Thanks for a good tip, but unfortunately I couldn't detect anything suspicious except netmount which I skipped. Still not working.

----------

## charles17

 *bebyx wrote:*   

> Thanks for a good tip, but unfortunately I couldn't detect anything suspicious except netmount which I skipped. Still not working.

 

What exact error message?

----------

## bebyx

 *charles17 wrote:*   

>  *bebyx wrote:*   Thanks for a good tip, but unfortunately I couldn't detect anything suspicious except netmount which I skipped. Still not working. 
> 
> What exact error message?

 

Dmesg shows the same deauthentification for Reason 2. Ip link shows No carrier and state DOWN mode DORMANT.

----------

## charles17

Please wgetpaste the full dmesg output

Is the ... then starts "Mounting network filesystems", error gone?  Or still exists?

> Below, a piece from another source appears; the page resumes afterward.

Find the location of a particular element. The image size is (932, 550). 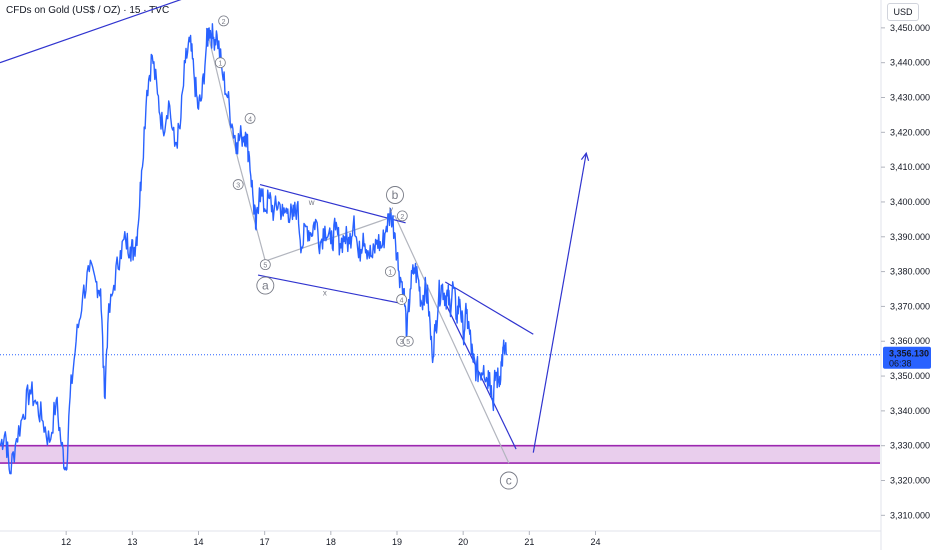

wave-label-15: c is located at coordinates (509, 481).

Have you worked through the wifi article?

----------

## bebyx

 *charles17 wrote:*   

> Please wgetpaste the full dmesg output
> 
> Is the ... then starts "Mounting network filesystems", error gone?  Or still exists?
> 
> Have you worked through the wifi article?

 

Mounting network filesystems doesn't show since I skip netmount service.

Do you think I could miss something in my kernel?

----------

## bebyx

I added ath9k driver as module and added AES cipher options. Rebuilt, rebooted, nothing changed.

----------

## bebyx

It finally worked!

I readded info to wpa_supplicant.conf according to this topic and it finally starts pinging.

Thanks to everyone who helped me with that. Finally will set my emvironment.

----------

## charles17

 *bebyx wrote:*   

> It finally worked!
> 
> I readded info to wpa_supplicant.conf according to this topic and it finally starts pinging.

 

Why edit that file manually while wpa_cli  exists?

----------

## bebyx

 *charles17 wrote:*   

>  *bebyx wrote:*   It finally worked!
> 
> I readded info to wpa_supplicant.conf according to this topic and it finally starts pinging. 
> 
> Why edit that file manually while wpa_cli  exists?

 

Because... I haven't got myself acquainted with wpa_cli. But thanks for the clue. That's just a matter of time.   :Smile: 

----------